Aim of the task. Whenever a line in the entries below contains the string "agent", copy that line.

Dataset records.
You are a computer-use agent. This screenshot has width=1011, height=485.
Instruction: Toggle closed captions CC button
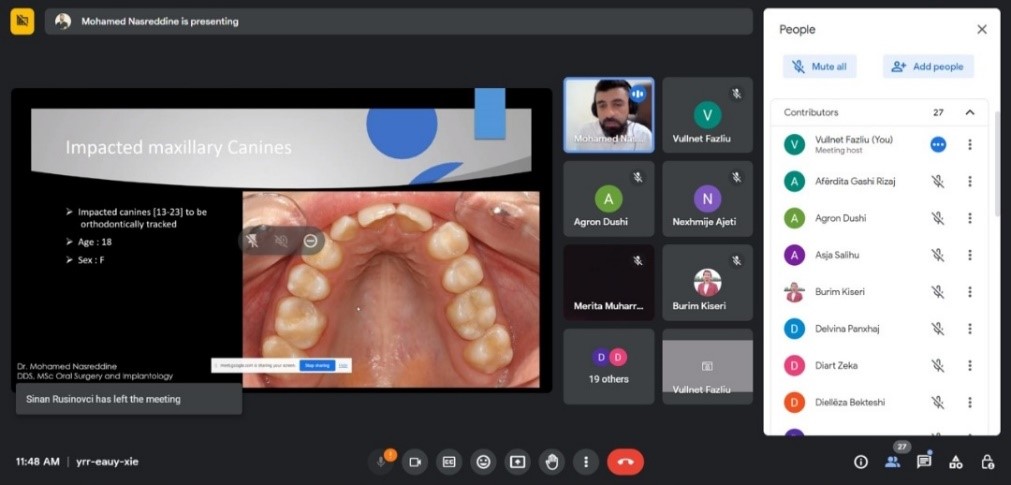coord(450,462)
--
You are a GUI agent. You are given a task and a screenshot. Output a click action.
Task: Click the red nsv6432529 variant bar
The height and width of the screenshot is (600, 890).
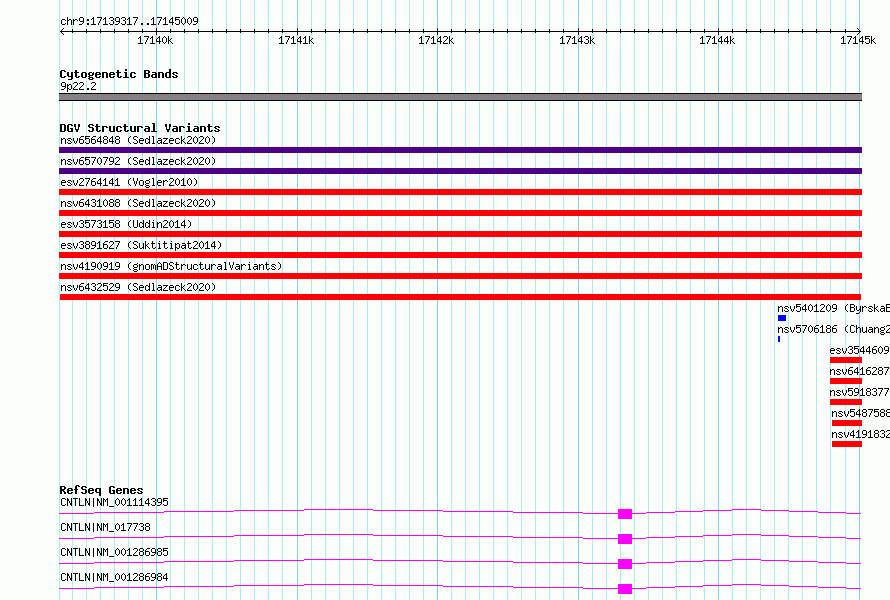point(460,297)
---
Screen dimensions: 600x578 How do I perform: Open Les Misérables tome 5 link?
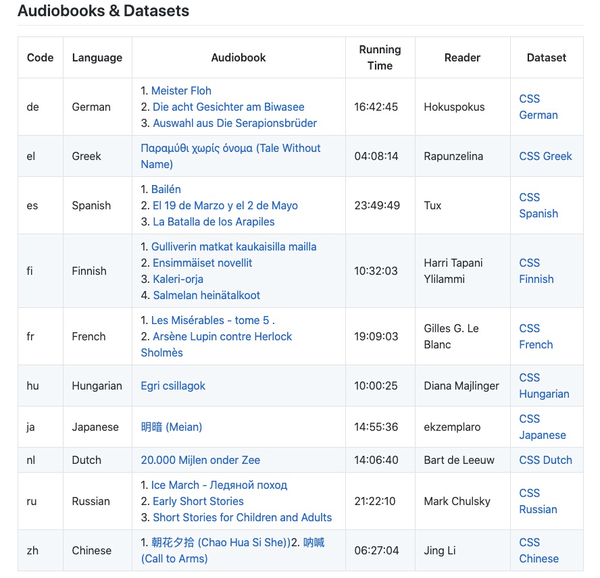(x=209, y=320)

Answer box.
You are a computer-use agent. This screenshot has width=1011, height=485.
You are a GUI agent. You are given a task and a screenshot. Output a click action.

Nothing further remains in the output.